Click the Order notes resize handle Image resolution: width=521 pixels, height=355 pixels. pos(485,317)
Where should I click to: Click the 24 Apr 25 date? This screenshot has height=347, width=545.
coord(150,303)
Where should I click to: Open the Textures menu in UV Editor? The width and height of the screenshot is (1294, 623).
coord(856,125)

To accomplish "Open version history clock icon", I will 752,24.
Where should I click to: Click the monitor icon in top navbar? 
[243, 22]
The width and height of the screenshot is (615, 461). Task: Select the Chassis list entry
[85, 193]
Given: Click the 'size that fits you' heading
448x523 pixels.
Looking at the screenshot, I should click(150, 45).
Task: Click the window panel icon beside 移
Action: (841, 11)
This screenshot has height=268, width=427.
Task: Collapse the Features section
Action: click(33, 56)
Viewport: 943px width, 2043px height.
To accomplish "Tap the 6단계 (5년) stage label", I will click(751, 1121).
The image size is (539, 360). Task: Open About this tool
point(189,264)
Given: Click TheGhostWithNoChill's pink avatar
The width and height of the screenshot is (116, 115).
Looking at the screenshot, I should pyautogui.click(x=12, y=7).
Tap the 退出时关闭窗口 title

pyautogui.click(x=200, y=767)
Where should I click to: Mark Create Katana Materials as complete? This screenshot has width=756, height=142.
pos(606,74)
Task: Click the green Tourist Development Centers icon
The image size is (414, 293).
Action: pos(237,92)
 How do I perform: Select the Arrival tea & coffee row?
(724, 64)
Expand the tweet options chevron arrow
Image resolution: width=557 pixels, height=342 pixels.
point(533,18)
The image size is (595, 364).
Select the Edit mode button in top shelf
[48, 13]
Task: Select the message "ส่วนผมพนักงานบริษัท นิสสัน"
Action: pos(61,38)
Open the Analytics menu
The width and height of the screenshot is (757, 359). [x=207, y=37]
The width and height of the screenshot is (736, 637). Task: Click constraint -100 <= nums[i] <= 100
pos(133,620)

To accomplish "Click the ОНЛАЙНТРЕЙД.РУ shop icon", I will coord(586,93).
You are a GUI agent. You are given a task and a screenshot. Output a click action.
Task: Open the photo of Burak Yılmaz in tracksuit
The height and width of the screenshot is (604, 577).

Problem to solve »
Please list every line of the records that contains "accomplish".

Exercise answer »
To accomplish "Open version history clock icon", I will 752,24.
To accomplish "Tap the 6단계 (5년) stage label", I will click(751, 1121).
To accomplish "Click the ОНЛАЙНТРЕЙД.РУ shop icon", I will coord(586,93).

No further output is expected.